Question

The difference of the sample means of two populations is 34.6, and the standard deviation of the difference of the sample means is 11.9. The 95% confidence interval lies between ______ and __________:

First BLANK:
A) -11.9
B) -23.8
C) -35.7
D) -45.4
Second BLANK:
A) +11.9
B) +23.8
C) +35.7
D) +45.4

Answer 1

The 95% confidence interval for the difference between the sample means, given a mean difference of 34.6 and standard deviation of 11.9, is approximately (11.276, 57.924). We calculate this using the formula involving the z-score for 95% confidence which is roughly 1.96.

Step-by-step explanation:

The question deals with finding the 95% confidence interval for the difference between two sample means, given the sample mean difference and the standard deviation of this difference. To find this confidence interval, typically a z-score is used for normally distributed data when the sample size is large, or the population standard deviation is known. For a 95% confidence interval and a normal distribution, we use a z-score that corresponds to the middle 95%, which is approximately 1.96 (this comes from the fact that 95% of data in a normal distribution lies within roughly 1.96 standard deviations from the mean in both directions).

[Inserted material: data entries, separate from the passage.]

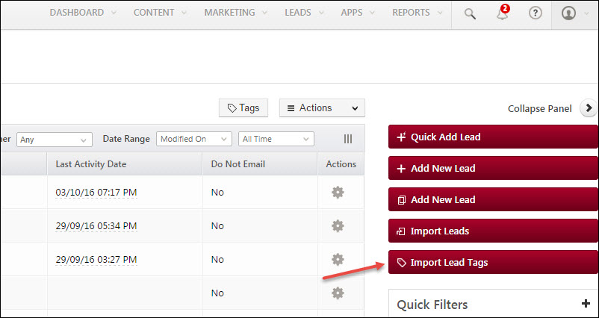The width and height of the screenshot is (599, 318).
Task: Click the Import Lead Tags button
Action: point(493,262)
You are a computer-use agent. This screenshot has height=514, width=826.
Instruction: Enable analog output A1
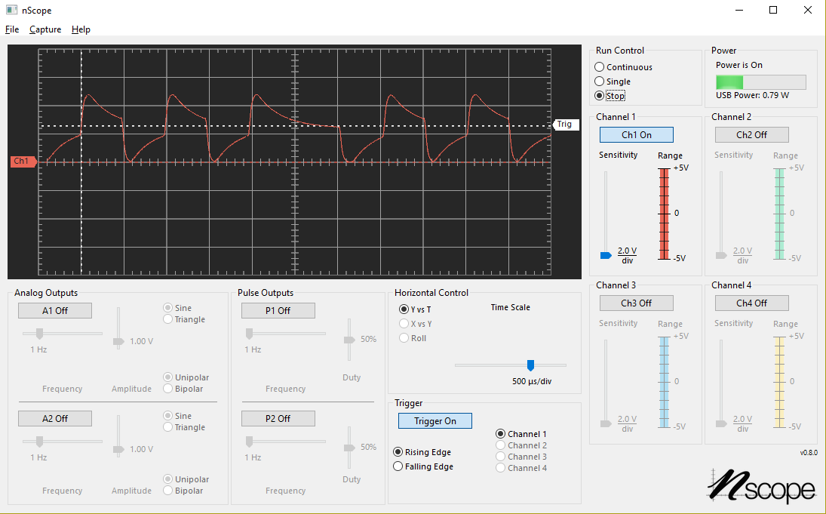point(54,310)

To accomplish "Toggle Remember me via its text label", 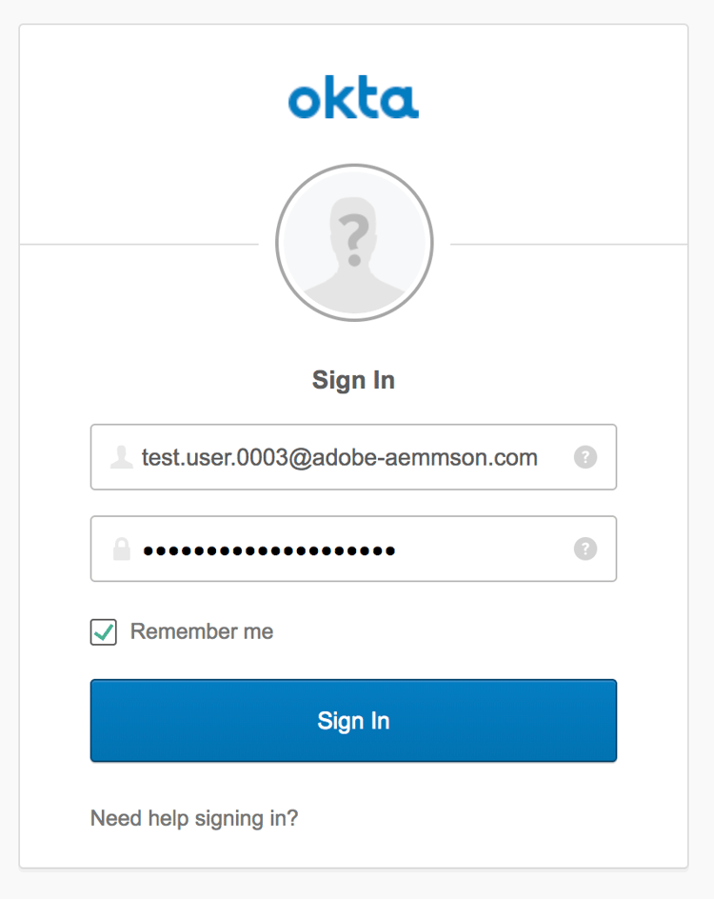I will coord(202,631).
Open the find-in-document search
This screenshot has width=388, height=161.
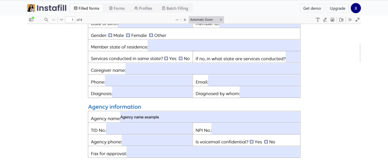click(46, 20)
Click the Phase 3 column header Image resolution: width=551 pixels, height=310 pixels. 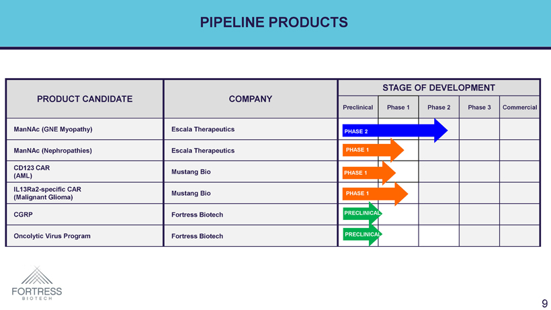click(479, 108)
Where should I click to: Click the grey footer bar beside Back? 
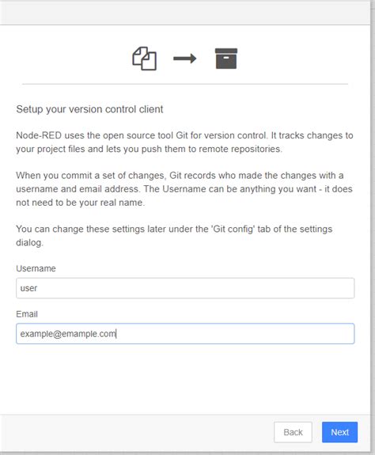click(x=136, y=432)
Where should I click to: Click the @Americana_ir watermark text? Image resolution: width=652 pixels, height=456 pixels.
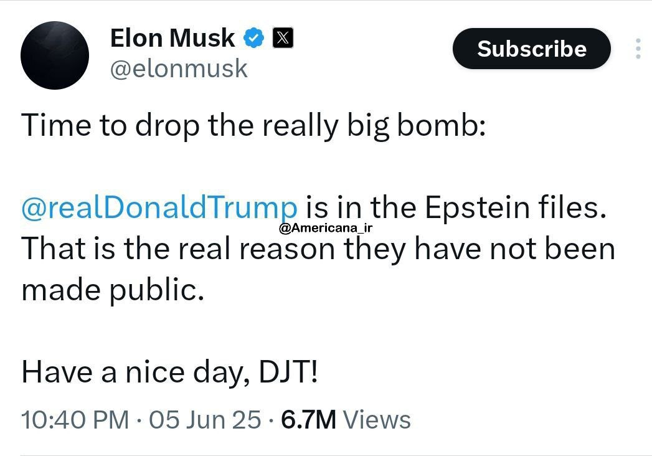click(x=326, y=228)
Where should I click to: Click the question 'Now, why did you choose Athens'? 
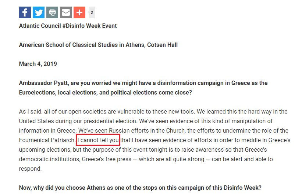pyautogui.click(x=140, y=188)
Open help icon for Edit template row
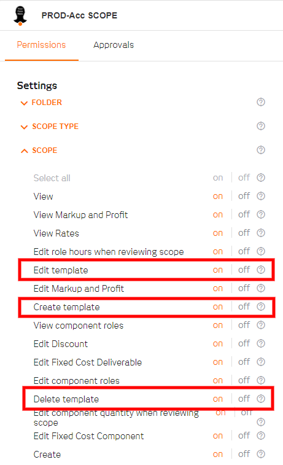The image size is (283, 465). point(261,270)
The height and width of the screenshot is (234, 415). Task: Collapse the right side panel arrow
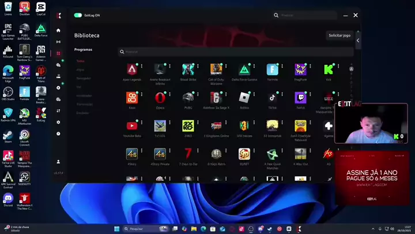point(357,40)
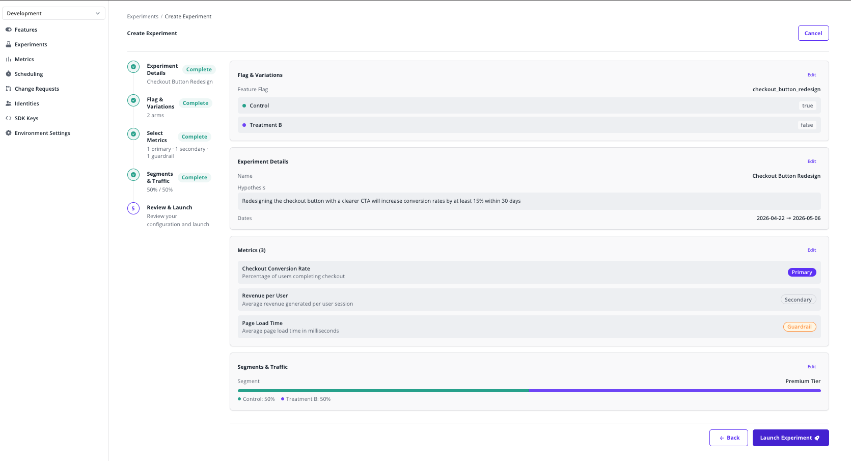Screen dimensions: 851x461
Task: Click the purple Treatment B traffic bar
Action: pos(674,391)
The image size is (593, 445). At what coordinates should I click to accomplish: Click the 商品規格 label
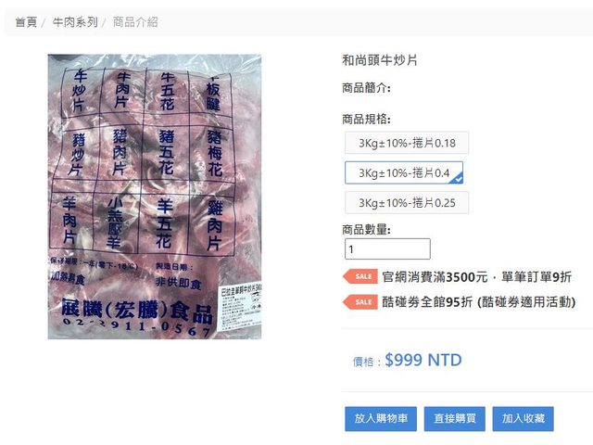pyautogui.click(x=366, y=120)
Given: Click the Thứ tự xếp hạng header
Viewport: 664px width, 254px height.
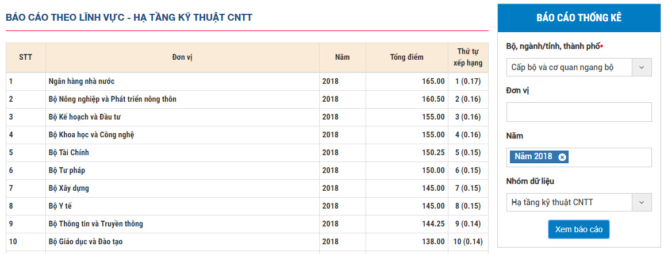Looking at the screenshot, I should [x=468, y=57].
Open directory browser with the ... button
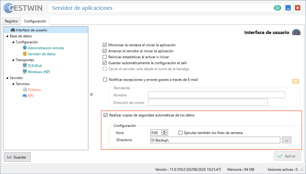 (x=286, y=140)
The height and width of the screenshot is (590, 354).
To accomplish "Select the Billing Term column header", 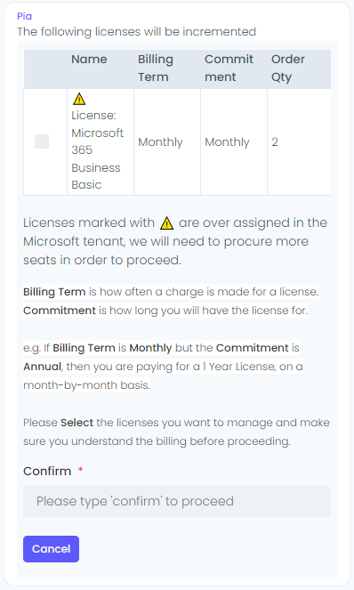I will point(156,69).
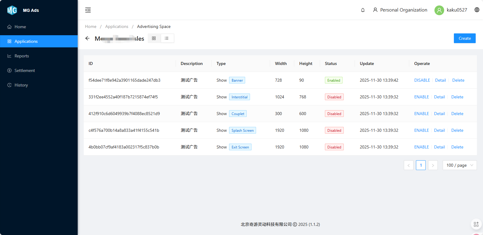Open notifications bell icon
483x235 pixels.
click(363, 10)
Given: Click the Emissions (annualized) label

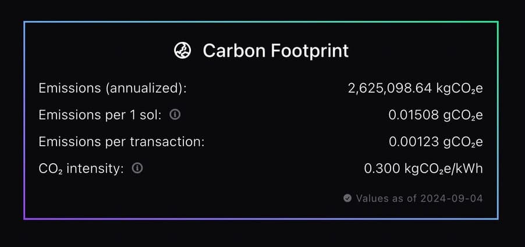Looking at the screenshot, I should 112,89.
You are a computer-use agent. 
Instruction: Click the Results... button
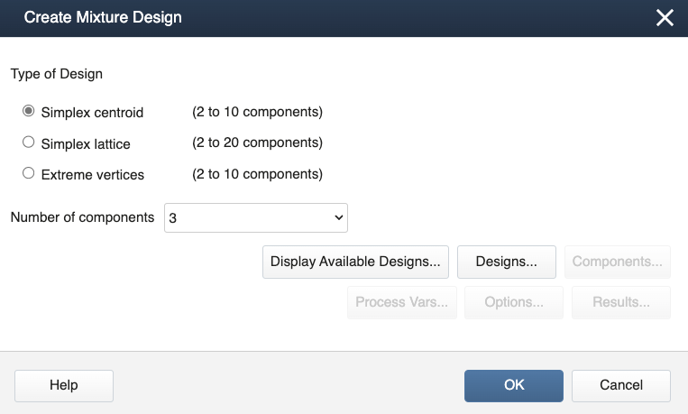[621, 303]
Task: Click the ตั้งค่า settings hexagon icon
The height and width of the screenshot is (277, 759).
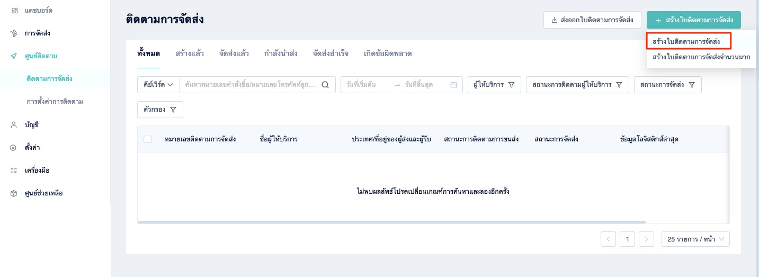Action: click(14, 148)

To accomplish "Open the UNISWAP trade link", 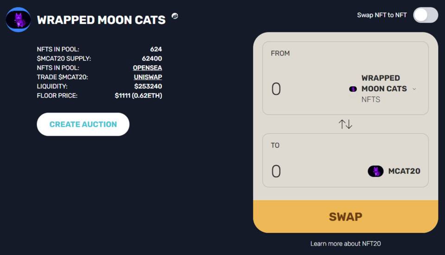I will coord(148,77).
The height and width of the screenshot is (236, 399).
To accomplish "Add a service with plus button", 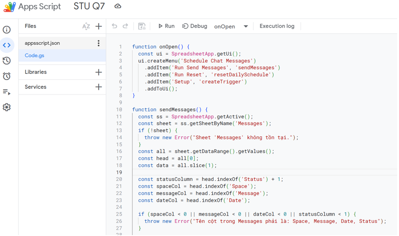I will pyautogui.click(x=99, y=87).
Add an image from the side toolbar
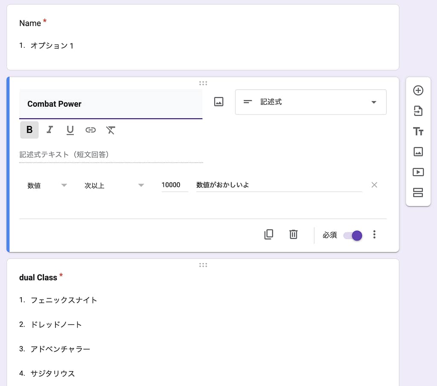 click(418, 152)
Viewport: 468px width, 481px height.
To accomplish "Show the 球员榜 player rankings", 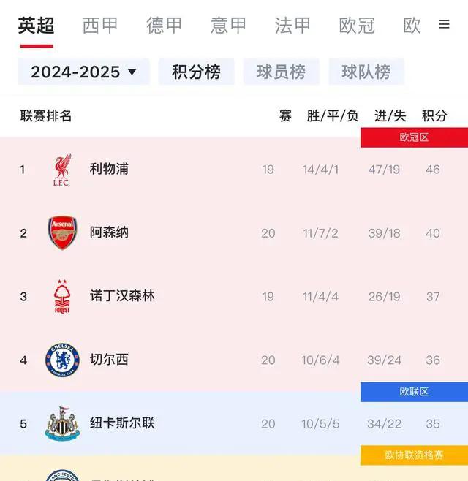I will [281, 72].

Using the provided numbers, we calculate the confidence interval as follows:

Mean difference = 34.6

Standard deviation of the mean difference (SD) = 11.9

Margin of error (ME) = z-score * SD = 1.96 * 11.9

Lower limit of CI = Mean difference - ME
Upper limit of CI = Mean difference + ME

After plugging in the values and calculating:

1. Margin of error (ME) = 1.96 * 11.9 = 23.324
2. Lower limit = 34.6 - 23.324 = 11.276
3. Upper limit = 34.6 + 23.324 = 57.924

Therefore, the 95% confidence interval for the difference between the two sample means is approximately (11.276, 57.924).